Assassin Bug

Assassin Bug
© Robin Brickman
Assassin Bug

How appropriate to employ the assassin bug in your army of pest controllers. Assassin bugs move rather clumsily and fly slowly--hard to imagine them being very helpful at catching and killing insect pests, but they do have lightning-fast front legs with which to snatch their victims. With their powerful beaks they pierce their catch and inject a paralyzing venom before devouring them completely. Sounds kind of scary if you are a pest insect just minding your own business.

Adult and nymphs of the assassin bugs feed on beetles, leafhoppers, aphids, unfortunately bees, caterpillars and bedbugs.

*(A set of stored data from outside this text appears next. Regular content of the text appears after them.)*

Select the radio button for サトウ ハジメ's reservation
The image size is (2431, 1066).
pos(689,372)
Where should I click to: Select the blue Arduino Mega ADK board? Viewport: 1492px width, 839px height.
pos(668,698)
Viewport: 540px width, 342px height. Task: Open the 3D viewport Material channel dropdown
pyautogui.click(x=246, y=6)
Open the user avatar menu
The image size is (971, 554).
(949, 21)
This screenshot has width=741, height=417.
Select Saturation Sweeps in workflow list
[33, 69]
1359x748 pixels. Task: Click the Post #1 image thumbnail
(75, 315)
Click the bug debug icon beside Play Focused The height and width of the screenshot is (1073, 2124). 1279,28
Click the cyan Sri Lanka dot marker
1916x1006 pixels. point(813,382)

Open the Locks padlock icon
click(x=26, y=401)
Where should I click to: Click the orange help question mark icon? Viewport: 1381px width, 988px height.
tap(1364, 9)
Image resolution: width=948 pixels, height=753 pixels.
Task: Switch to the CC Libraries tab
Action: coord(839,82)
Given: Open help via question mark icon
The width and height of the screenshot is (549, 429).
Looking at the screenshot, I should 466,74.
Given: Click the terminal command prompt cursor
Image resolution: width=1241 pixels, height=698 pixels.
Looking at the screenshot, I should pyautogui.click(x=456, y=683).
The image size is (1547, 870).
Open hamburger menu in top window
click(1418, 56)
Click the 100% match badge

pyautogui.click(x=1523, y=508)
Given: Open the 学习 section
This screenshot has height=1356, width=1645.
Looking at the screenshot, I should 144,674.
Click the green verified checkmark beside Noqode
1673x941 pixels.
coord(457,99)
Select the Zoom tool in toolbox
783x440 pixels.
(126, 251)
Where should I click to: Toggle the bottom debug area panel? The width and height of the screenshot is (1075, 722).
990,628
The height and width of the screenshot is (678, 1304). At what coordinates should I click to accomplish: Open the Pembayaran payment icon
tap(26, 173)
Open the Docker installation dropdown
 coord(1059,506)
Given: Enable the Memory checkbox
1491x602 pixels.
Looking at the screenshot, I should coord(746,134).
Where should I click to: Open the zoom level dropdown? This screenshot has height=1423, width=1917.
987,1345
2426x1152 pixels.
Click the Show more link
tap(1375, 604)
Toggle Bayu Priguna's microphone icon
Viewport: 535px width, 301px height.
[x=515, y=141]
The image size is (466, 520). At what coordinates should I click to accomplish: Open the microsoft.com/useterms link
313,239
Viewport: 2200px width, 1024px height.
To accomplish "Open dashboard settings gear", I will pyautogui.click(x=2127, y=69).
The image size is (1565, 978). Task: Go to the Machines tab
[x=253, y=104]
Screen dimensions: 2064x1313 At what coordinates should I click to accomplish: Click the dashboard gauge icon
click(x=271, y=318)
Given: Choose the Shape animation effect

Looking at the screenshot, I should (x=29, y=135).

The nymphs and adults feed on the insect eggs and larvae of the follow-ing bad guys:
• In The Lawn – Eggs of chinch bugs, sod webworms and Japanese beetle grubs
• In The Yard - various beetles, leafhoppers, aphids, caterpillars . Japanese beetle
• In The Vegetable Garden – asparagus beetle, Colorado potato beetle, the Mexican bean beetle.

The wheel bug, a country cousin, attacks large caterpillars and sucks them dry. The spined assas-sin bug eats the larvae of many insects and all stages of the Mexican bean beetle. These guys are real generalists rather than specializing in one or two bad guys.

Some species of the assassin bug is called the “kissing bug” and will sometimes bite a human if handled.. The bite is rather mean so don’t handle them. They have a strong beak and forelegs used for holding and killing prey.

These critters are one half to three quarters of an inch long, about the size of a woman’s mani-cured fingernail. They may be black, yellowish-brown or green. They are slender and the well developed, long, curved beak hides beneath the slender head. The front legs are enlarged for grasping. You can find them throughout North America.

The female lays eggs in tight, upright clusters on leaves or in the soil. The nymphs resemble adults without wings and are sometimes brightly colored.

Assassin bugs work both day and night. They hang out in shrubs and low well as in lawns with tall dense grass. They overwinter as adults, nymphs or eggs generally in places we can’t see.

They are naturally present in your yard. We assume that if you have lots of organic mulch around your plants throughout the yard, you will be harboring a fair number of Assassin Bugs.

You improve your chances of having assassin bugs if you plant Queen Ann’s lace and members of the daisy family that may hold them to your yard if the pest population is low. The assassin bug needs small flowers, as do most beneficials, because they cannot reach too deeply into a flower for nectar and pollen. During the season you can also find these friends on alfalfa, camphorweed, plants in the carrot family, goldenrod, Mexican tea, and oleander.

These good guys cannot be purchased commercially so the homeowner needs to take all steps possible to attract and keep them in your yard.